WRITTEN TASK A →
In the entries below, rewrite the stretch from the line containing "The image size" through the line containing "coord(182,333)" as a numbered list, omitting blank lines.

>> BEGIN PAGE TEXT

Mariama Jamanka (born 23 August 1990) is a retired German bobsledder who won Gold in the two-woman event with Lisa Buckwitz at the 2018 Winter Olympics.

Career
A former discus and hammer thrower of Berlin, Jamanka became a bobsledder in 2013. She entered the Bobsleigh World Cup during the 2015–16 season. In January 2017, she won the European Championship in Winterberg with brakewoman Annika Drazek. Later the same year, she was part of the gold-winning German team in the mixed team event at the IBSF World Championships in Königssee.

Before the 2018 Winter Olympics in Pyeongchang, Germany's head coach René Spies changed the brakewomen of the country's two leading two-women bobsleighs: Drazek was assigned to pilot Stephanie Schneider, while Jamanka had to work with Schneider's former brakewoman Lisa Buckwitz, with Schneider and Drazek being the most aspiring German team for the Pyeongchang Games. However, Jamanka and Buckwitz won the event, winning Germany's first two-woman bobsleigh medal since 2006, while Schneider and Drazek, who both became injured during the Games, finished fourth.

>> END PAGE TEXT
>> BEGIN ENTRIES PROVIDED

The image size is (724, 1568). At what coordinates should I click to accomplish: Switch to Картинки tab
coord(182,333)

>> END ENTRIES PROVIDED
>> BEGIN ENTRIES PROVIDED

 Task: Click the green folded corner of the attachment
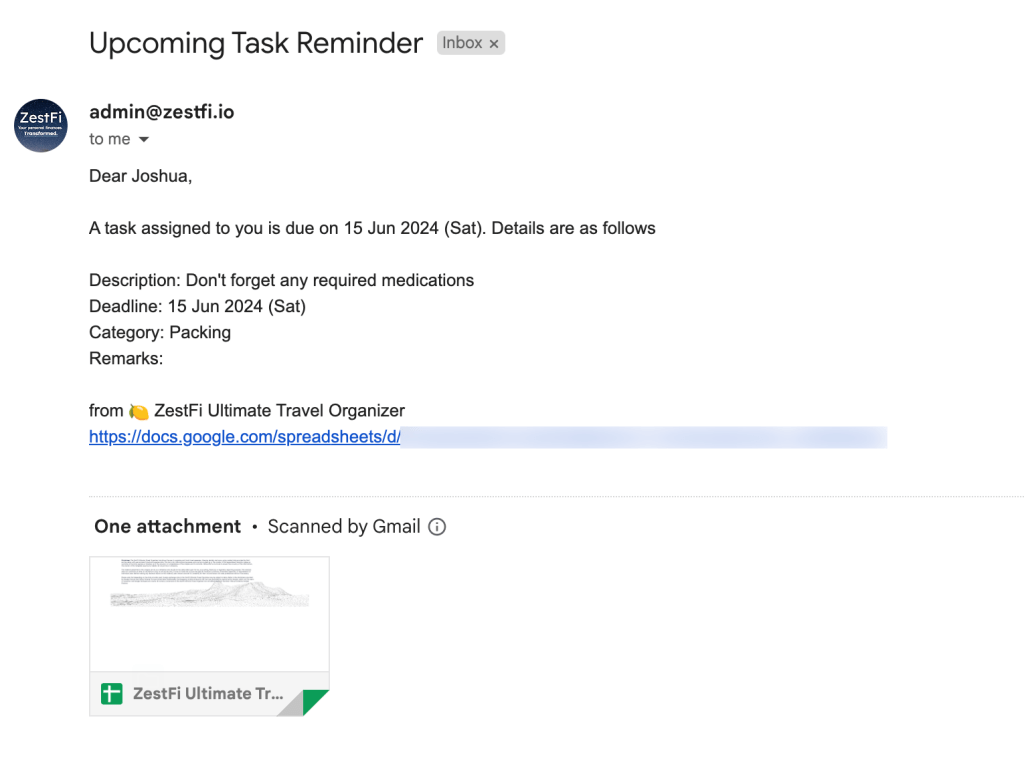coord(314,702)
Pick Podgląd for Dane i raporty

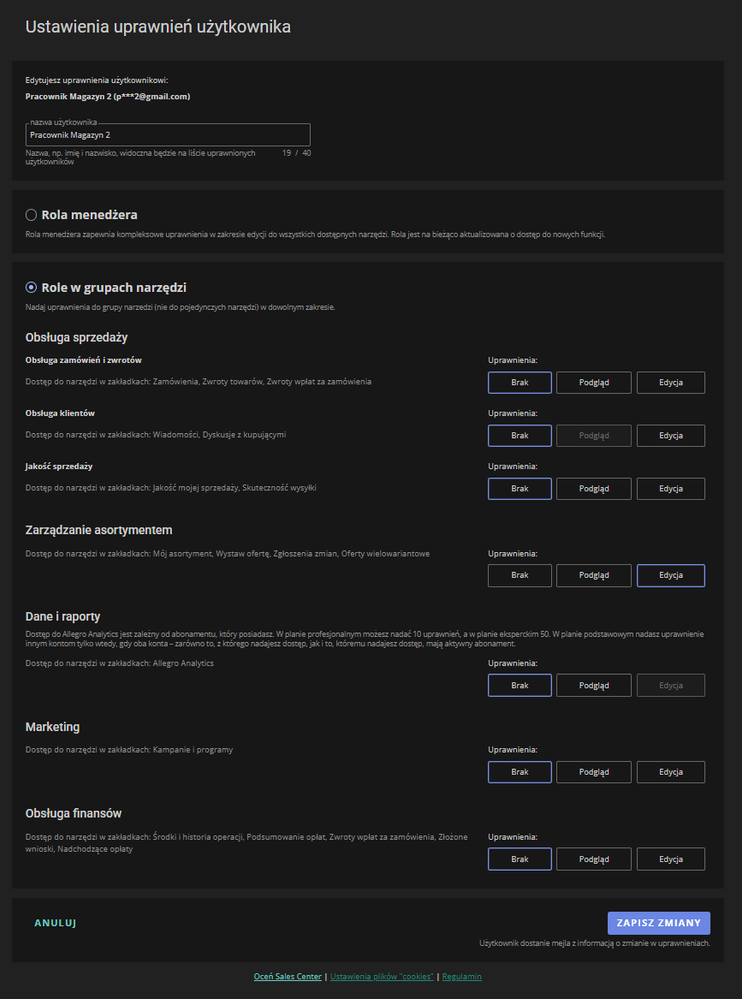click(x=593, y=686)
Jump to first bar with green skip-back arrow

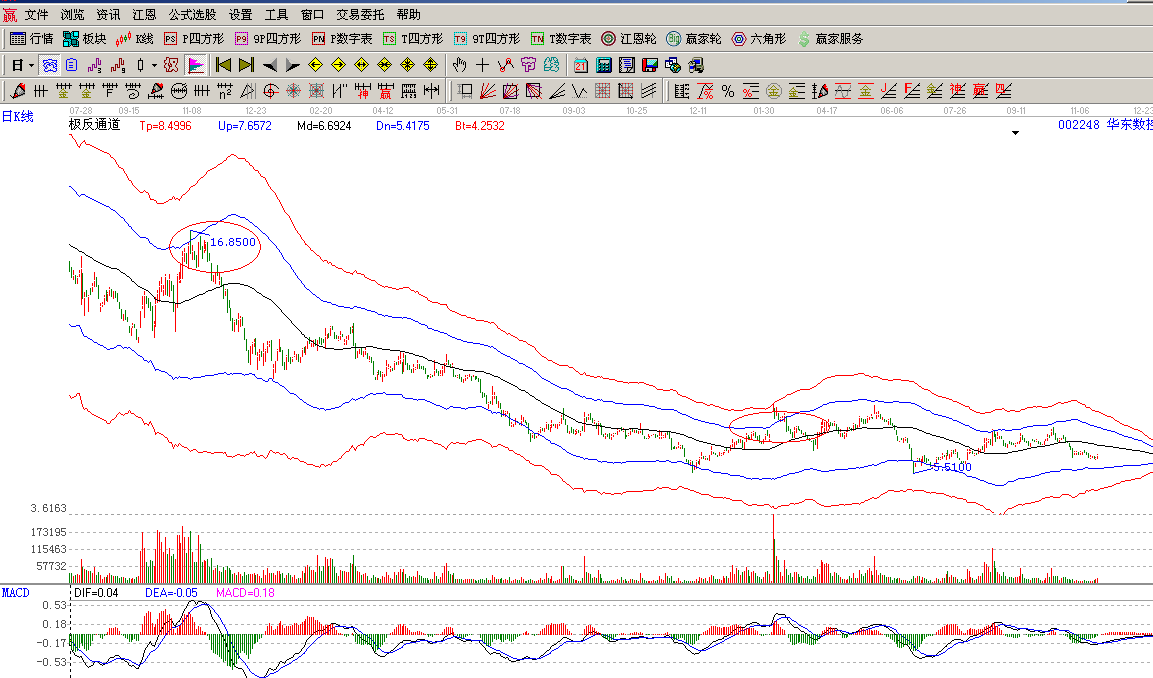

>> END ENTRIES PROVIDED

WRITTEN TASK B →
According to the bobsledder biography above, which brakewoman partnered Jamanka when she won the 2017 European Championship in Winterberg?

FULL ANSWER A →
1. The image size is (724, 1568). At what coordinates should I click to accomplish: Switch to Картинки tab
2. coord(182,333)

FULL ANSWER B →
Annika Drazek